Week 1: Paris to the 11th Century: Inhabitants and Invaders
From its settlement by the Parisii, a Gaulish people, to successive incursions by Romans, Vikings and Franks, the early city evolved to reflect concerns regarding dominance, security and control.
Week 2: Paris as Medieval City: Town, Gown and Crown
As France began to solidify its borders, it continued to embrace the great European unifier of Roman Catholicism. We will investigate the city’s cathedrals and churches, monasteries and convents (many destroyed after the 1789 Revolution), and the Sorbonne University, contrasting their power with the administrative centres of the time.
Week 3: Paris as Royal City: From Renaissance to Revolution
Henry IV, Louis XIII and Louis XIV each left a dominant stamp on Paris, by commissioning grand monuments, dictating urban planning, and controlling new construction through strict regulation—a regulation whose imprint we will explore today.
Week 4: Paris as Nineteenth-Century City: From Napoléon Bonaparte to the Third Republic
The 19th Century saw the realization of pre-Revolution urban planning projects as Paris reflected a tumultuous succession of emperors, monarchs and republics.

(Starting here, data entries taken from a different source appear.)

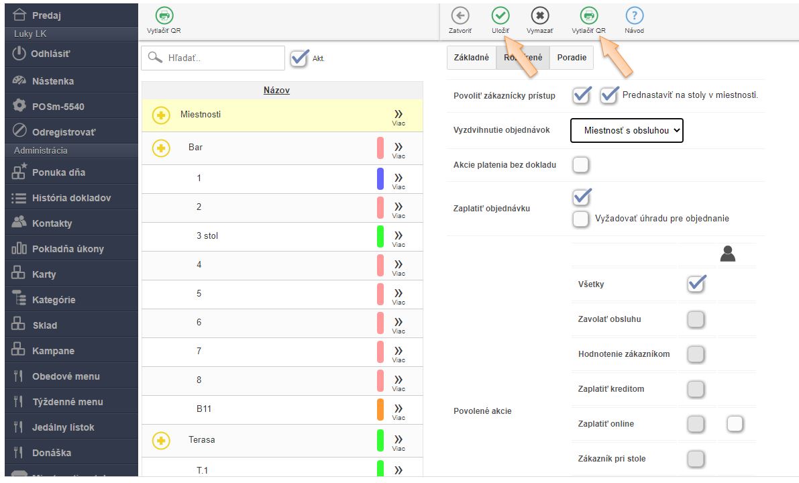Viewport: 799px width, 483px height.
Task: Enable Akcie platenia bez dokladu checkbox
Action: coord(581,164)
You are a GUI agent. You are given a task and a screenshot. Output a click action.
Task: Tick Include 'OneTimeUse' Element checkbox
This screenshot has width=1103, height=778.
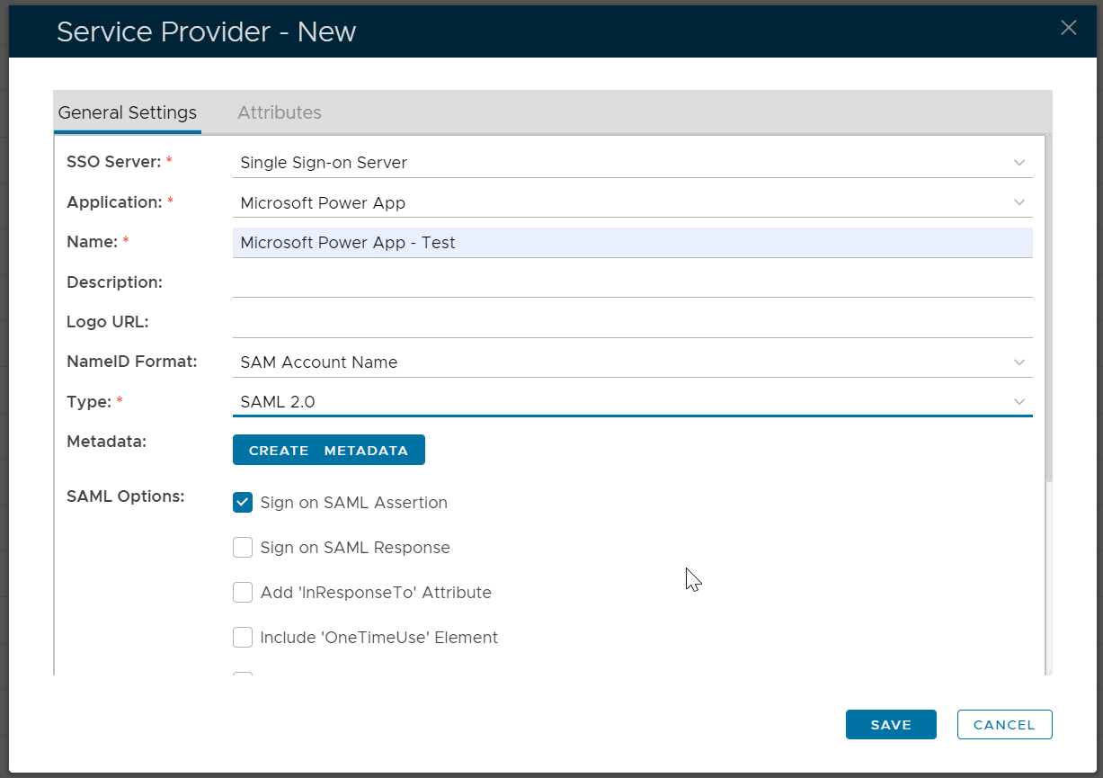click(x=243, y=638)
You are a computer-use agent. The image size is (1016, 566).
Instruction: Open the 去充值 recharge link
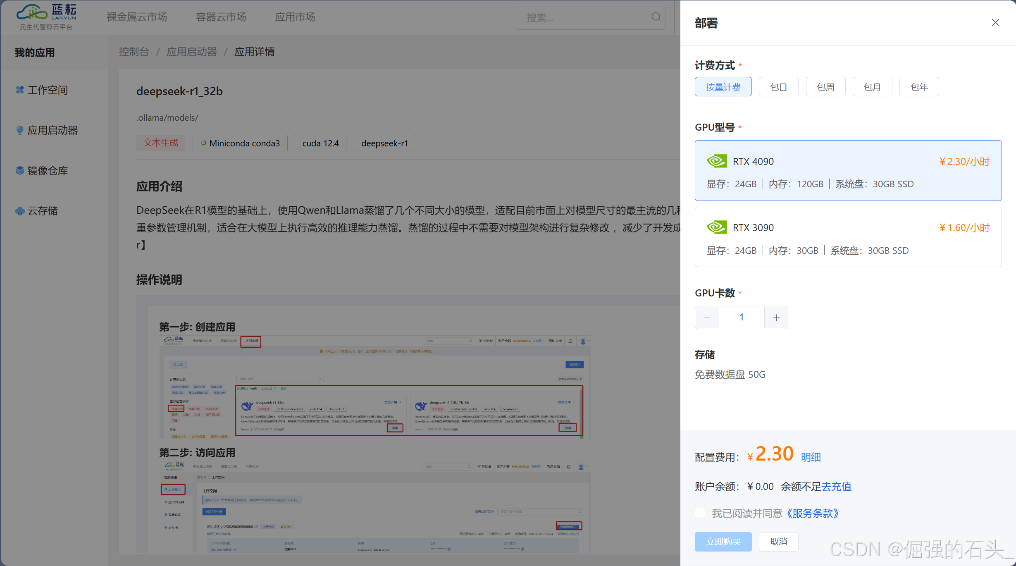836,487
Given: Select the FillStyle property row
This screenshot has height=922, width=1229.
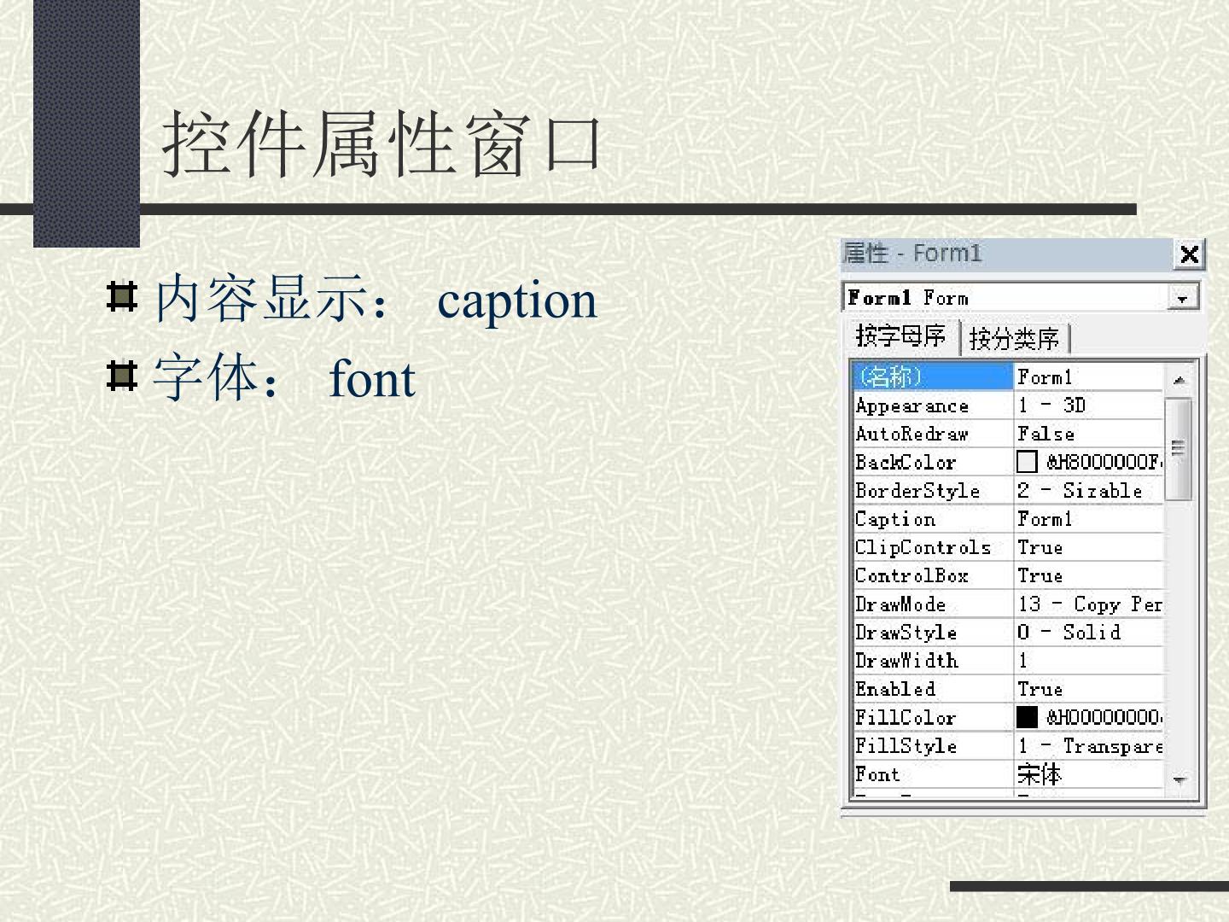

We will examine how Napoléon I and Napoléon III re-engineered the city’s infrastructure while embellishing it to reflect their personal glory and the stature of France.
Week 5: Paris as Imperial City: Art Galleries, Expositions and Museums
From the early 1800s onward, Paris served as a showcase for France’s empire, unleashing a collecting impulse that would fill its imperial repositories of art galleries, international expositions and museums. We will consider how this visual landscape has laid a backdrop for the city’s dominance today.
Week 6: Paris after 1870: Wars and Alliances
In the pan-European struggle for hegemony, war and alliances left substantial marks on Paris, in both obvious and subtle fashion. We will investigate the urban imprints of the 1871 French defeat by Prussia, the 1894 military alliance with Russia, and the legacy of the First and Second World Wars.